Now with walled feelings he could sit unspoken
Of what he felt, regretted, or had lost—
He was that kind of ghost.
So when the daughter came he only had
Her mother and the dinner, greetings glad,
And certain pride because her life had matched
With childhood’s hopes—but still he had no gifts
For Christmas or for New Year’s, and the daughter
Wept when she found it so,—’twas always so,—
It made her youthful bitterness alive.
And so she spilled her water
Out of a trembling hand at dinner and arose
And left the table. But with specs on nose
Self-mastered, not revealing
What was his feeling,
The father ate the dinner alone, while mother
Was comforting the daughter.

“He might have given me a dollar, a little book,
A handkerchief, or any other
Little thing, he always acted so.”
The mother tried to soothe her daughter’s woe.
But while they were together, the father took
His steps up town and when the two came back
They found him gone and the room growing black
From falling night....

But later he came in
And sat by the fire all silent. This had been
His New Year’s day! And later his wife came
And sat across him silent in her blame
Of him and of his life.

She said at last:
“Blanche is heart sick.”

“Well, I am sixty-five,”
He answered her, “and never while I’m alive
Will I remember Christmas or a New Year’s day.
I’m glad so many of such days are past,
They have been always this way.
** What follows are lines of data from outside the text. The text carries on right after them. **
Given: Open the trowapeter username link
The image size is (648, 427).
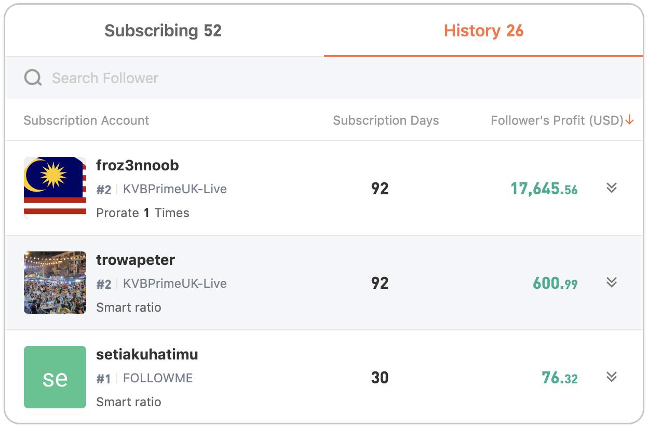Looking at the screenshot, I should pyautogui.click(x=136, y=260).
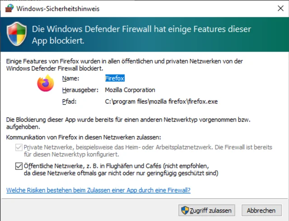Viewport: 289px width, 221px height.
Task: Click the Mozilla Corporation publisher text
Action: click(130, 90)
We had dinner
And ourselves for her and she brought herself
And nothing else. This is the way to win her
Admiration, yet this thing of giving
Dollars or books, wins only a little thrill
Of tickled pride or egotism, still
I might have done it, just to have the peace
Of her self-satisfaction.”

Said the wife:
“You might find happiness in her happiness.
The only thing you understand in living
Is how to stand your misery, one can guess
The working of your thought.”

Ere she could cease
The daughter entered like the devil’s elf,
And saw her father bent before the fire,
And saw the back of his head which spoke to her
Of hardness, or of something that she hated
Which moved her pity and her hate at once.